By Clayton on Apr 04, 2008
We got a lot of response to our benchmark on the Web and in our email bag. The responses were by the press, customers, and (most vocally) our competitors.
Regardless of where the responses came in from, the one thing that was obvious: people were excited. Certainly nobody was asking if directories were dead, that's for sure. Dave Kearns actually commented specifically about how infrequently he sees things like this in directory.
Not surprisingly, the customer camp loved this benchmark, as it confirms what they have already known and experienced, while giving them a fairly specific set of instructions to duplicate this type of result. It also goes hand in hand with our investment in virtual directory technology to show them that we're serious about having the best-in-breed product in this space.
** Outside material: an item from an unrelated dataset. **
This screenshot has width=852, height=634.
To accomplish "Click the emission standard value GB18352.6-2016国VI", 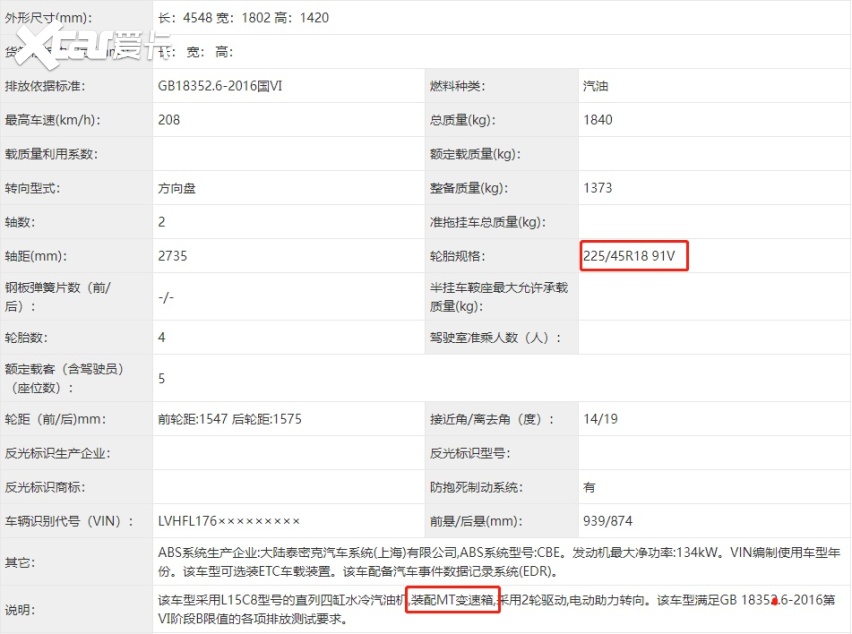I will [x=220, y=86].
In fact, the report was SO detailed and complete that it was obvious that the competition was going to try to find ways to discredit the big picture by focusing on the minute details. Since we made no attempt to compare apples to oranges or obscure the way testing was done, we're absolutely confident that this is not only a very valid benchmark, but one that has been more scrutinized than any before it.
Now to address the complaints from the competition. These fell into basically 3 major categories:
1. This is too many entries. Nobody needs this many!
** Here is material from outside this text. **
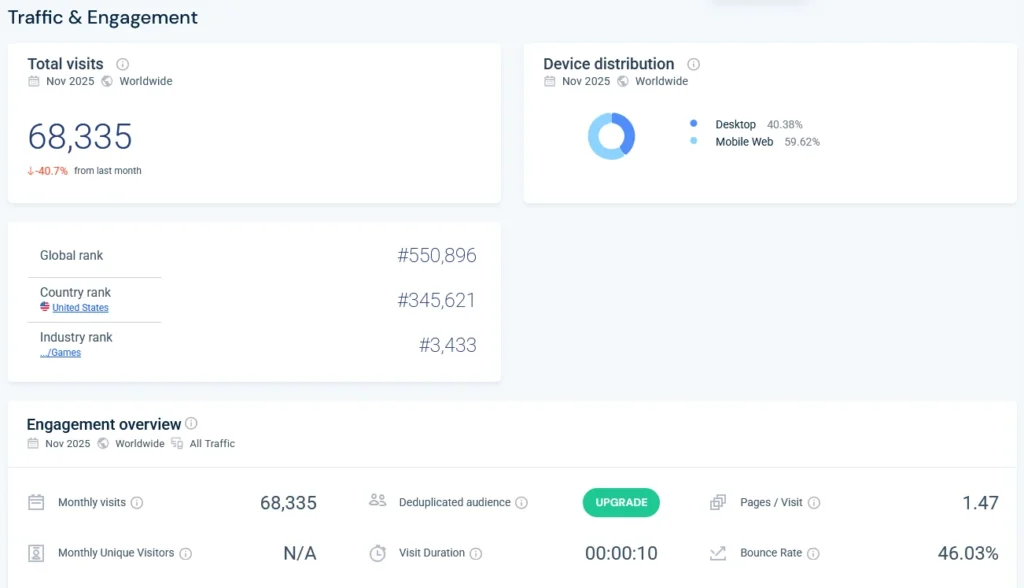
Task: Click info icon beside Pages / Visit
Action: tap(814, 503)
I addressed this to some degree in my original blog post on the topic. This is just something our high-end customers want.
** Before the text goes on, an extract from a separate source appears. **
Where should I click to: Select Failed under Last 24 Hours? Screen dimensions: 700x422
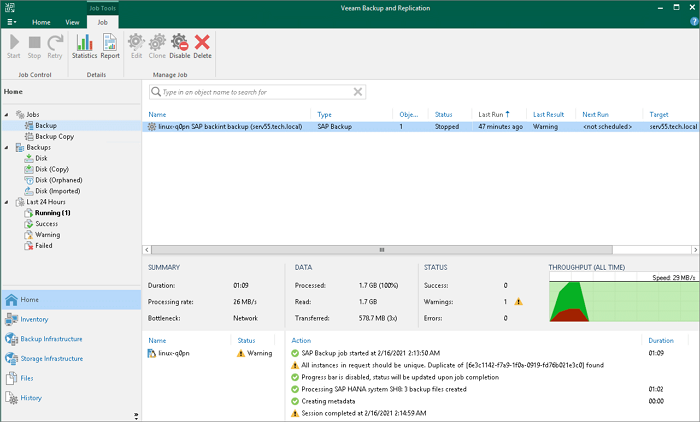[x=46, y=245]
2. This isn't enough entries. We can do more!
I found this interesting, particularly because of who was most vocal about it: Howard Chu from Symas. I find this interesting because a benchmark I'm always asked to comment on is this one, which he did against Sun.
So basically on a system with 8 cores and 16GB of memory in that benchmark was able to scale to 10m entries with some reasonable performance. Now I see that this report is from 2006, but there's nothing newer posted on their site. Specifically, nothing with great detail about a 5 billion user benchmark on a quad processor server. Their own 2006 report also shows that the server isn't exactly scaling in a very linear way as you add entries. If you look at our previous benchmarks, this is absolutely the case with OID.
Another note is that there's no indication in his University of Michigan mailing list posting about the size of entries or other factors in his benchmark. For example, the entry sizes in one of our earlier 100m benchmarks (also published in great detail) was 120 attributes. A lot of scale is very dependent on I/O and clearly a small entry is easier to scale than a large one.
That said, the key point being made with our benchmark was not that someone else couldn't do a bigger one, but that we could do it without making the wrong kind of trade-offs. We're the only directory that can scale into the billions while still taking advantage of key enterprise data management features, such as secure backups, transparent data encryption, database vault, and other things that come with building on mature data management technology.
In fact, the idea that Oracle Database doesn't scale is pretty funny in itself. While LDAP benchmarks are completely unstandardized and generally use some tools built by Sun (SLAMD, for example), database benchmarking is very standardized and Oracle Database is a clear leader in this area, not only in scalability, but price per TPC-C.
3. The benchmark isn't realistic enough
Jonathan Gershater from Sun's directory team has a very thoughtful blog posting about our results. Not quite as dramatic and feisty as Howard Chu, but certainly equally skeptical.
He basically has three points to make:
1. Turning off change logs helped our results
Yes, we did, but this is actually a best practice for most directories during data load, as you'd simply load the initial set on each of the main servers and then turn on replication rather than load the entries in replicas via LDAP replication. Changelog was disabled more to avoid a large accumulation of changes during the various repeated runs, but it may have helped incrementally in the 'modify' tests only.
2. Password policy disabled helped our results
Not quite. Password policy being disabled helped bulkload incrementally, no impact on any other LDAP operation result since only failed bind/compare operations and password updates take an incremental hit. These were turned off primarily to make sure we could use the entries being generated by the Sun benchmarking tool.
3. The queries generated weren't realistic
I disagree. In a 2 billion user environment, you're generally talking about groups of active users and groups of less active users (and even some inactive users). A better test would have been to make 10% of these requests completely random, which I understand a new SLAMD beta is able to generate.
Even then, if one were to cut the number of responses in half in order to make every single user truly random, the results remain outstanding with hundreds of millions of operations every hour.
The benchmark is out there. It's a valid benchmark. Certainly people are going to do their own benchmarks and competitors will always find a flaw in any benchmark. If there's one thing we're looking to do, it's publish some of the typical benchmarks we do on every-day hardware as part of each release. And we're going to continue to do it in an above-board way with specific details as we did with this report in order to help our customers size and scale this software in the best possible way.